I think it's fine with the testing I've done, we've already established it works on optical and USB cases.
Fedora util-linux have been upgraded to the current upstream git tree (with merged Thomas' https://github.com/karelzak/util-linux/pull/913). Thanks Thomas and Adam for help with this issue!
This bug appears to have been reported against 'rawhide' during the Fedora 32 development cycle. Changing version to 32.
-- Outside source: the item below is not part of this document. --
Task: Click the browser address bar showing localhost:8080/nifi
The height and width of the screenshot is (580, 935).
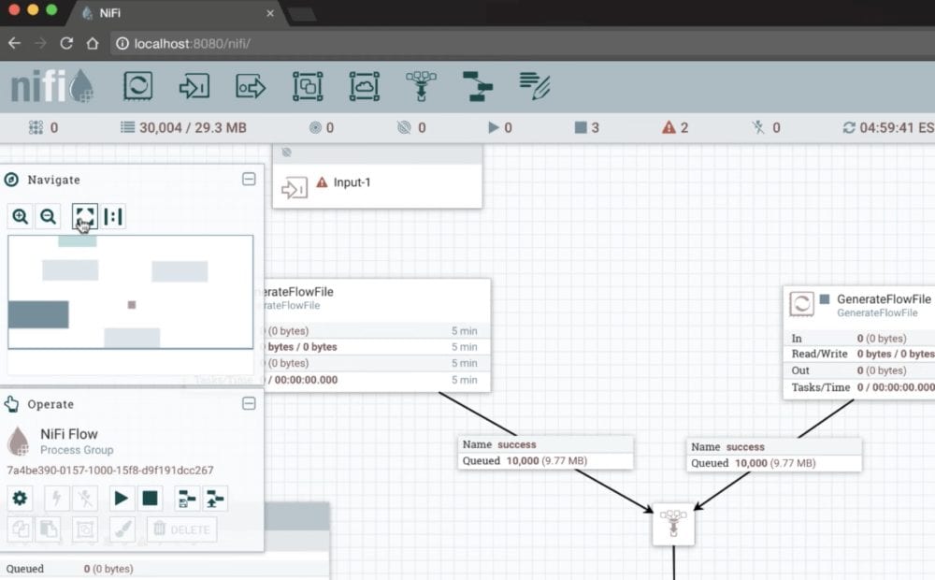Action: click(187, 43)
This message is a reminder that Fedora 32 is nearing its end of life. Fedora will stop maintaining and issuing updates for Fedora 32 on 2021-05-25. It is Fedora's policy to close all bug reports from releases that are no longer maintained. At that time this bug will be closed as EOL if it remains open with a Fedora 'version' of '32'. Package Maintainer: If you wish for this bug to remain open because you plan to fix it in a currently maintained version, simply change the 'version' to a later Fedora version. Thank you for reporting this issue and we are sorry that we were not able to fix it before Fedora 32 is end of life. If you would still like to see this bug fixed and are able to reproduce it against a later version of Fedora, you are encouraged change the 'version' to a later Fedora version prior this bug is closed as described in the policy above. Although we aim to fix as many bugs as possible during every release's lifetime, sometimes those efforts are overtaken by events. Often a more recent Fedora release includes newer upstream software that fixes bugs or makes them obsolete.
Fedora 32 changed to end-of-life (EOL) status on 2021-05-25. Fedora 32 is no longer maintained, which means that it will not receive any further security or bug fix updates. As a result we are closing this bug. If you can reproduce this bug against a currently maintained version of Fedora please feel free to reopen this bug against that version. If you are unable to reopen this bug, please file a new report against the current release. If you experience problems, please add a comment to this bug. Thank you for reporting this bug and we are sorry it could not be fixed.